WORK ITEM A:
List every person named in the news page about Roger Federer's retirement.
WORK ITEM B:
Answer these from the news page about Roger Federer's retirement:
(i) On what date did the Wimbledon final in the photo caption take place?
(ii) Which tournament will be Federer's last before retirement?
(iii) How many matches does Federer say he has played, and over how many years?

TEXT EXCERPT:
------------------------------------------------

What we’re reading: Tennis legend announces retirement, Defense in Florida school shooting trial unexpectedly rested its case 



Roger Federer holds the winners trophy after his victory over Spain’s Rafael Nadal in the Men’s Singles final on the Centre Court at Wimbledon, Sunday July 9, 2006. (AP Photo/Anja Niedringhaus, File)

By Natalie Mitchell, Staff Writer

Tennis legend Roger Federer announces retirement

After multiple knee surgeries, 41-year-old tennis legend Roger Federer announced Laver Cup 2022 would be the last tournament he will play before retirement, according to ESPN.

“I know my body’s capacities and limits, and its message to me lately has been clear,” said Federer, who has won 20 grand slam titles. “I have played more than 1500 matches over 24 years. Tennis has treated me more generously than I ever would have dreamt, and now I must recognize when it is time to end my competitive career.”

------------------------------------------------

DATA EXTRACT:

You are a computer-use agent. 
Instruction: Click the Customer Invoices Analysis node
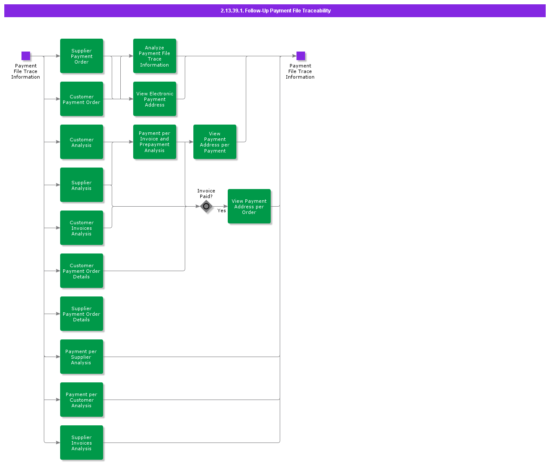(x=82, y=228)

------------------------------------------------

ANSWER SPACE A:
Roger Federer, Rafael Nadal, Anja Niedringhaus, Natalie Mitchell

ANSWER SPACE B:
(i) Sunday, July 9, 2006
(ii) Laver Cup 2022
(iii) More than 1500 matches over 24 years